* _EXERCISE DESCRIPTION_:
A faithful copy of each record is required, minus the images.

PROVIDED DATA: Begin

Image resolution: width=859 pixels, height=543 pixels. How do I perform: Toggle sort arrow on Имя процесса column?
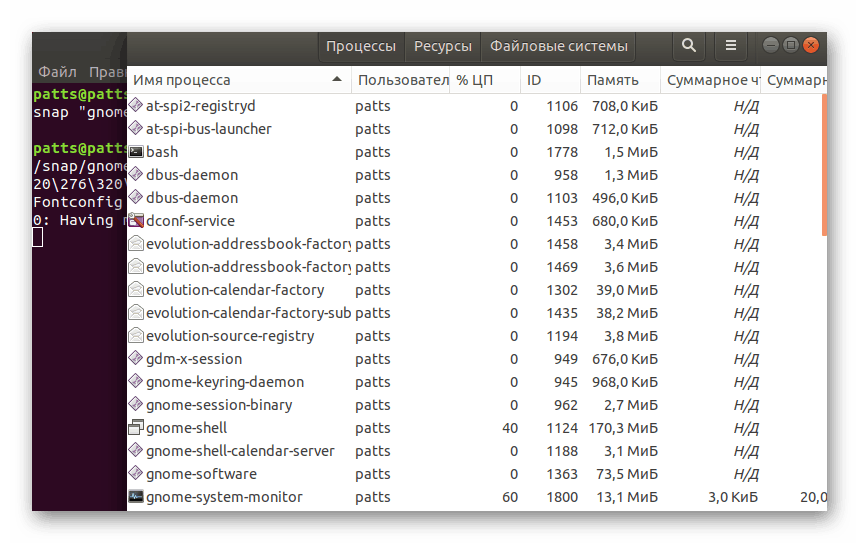[337, 80]
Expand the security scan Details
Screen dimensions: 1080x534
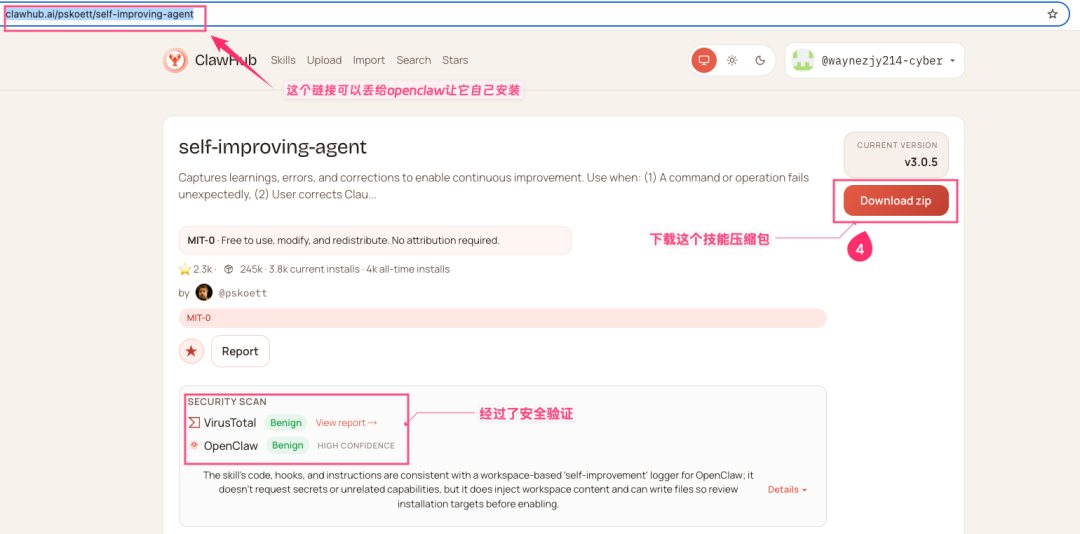(x=787, y=490)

PROVIDED DATA: End

* _REPLY TO THE EXERCISE_:
Image resolution: width=859 pixels, height=543 pixels. How do I perform: Toggle sort arrow on Имя процесса column?
[337, 80]
Expand the security scan Details
Screen dimensions: 1080x534
(x=787, y=490)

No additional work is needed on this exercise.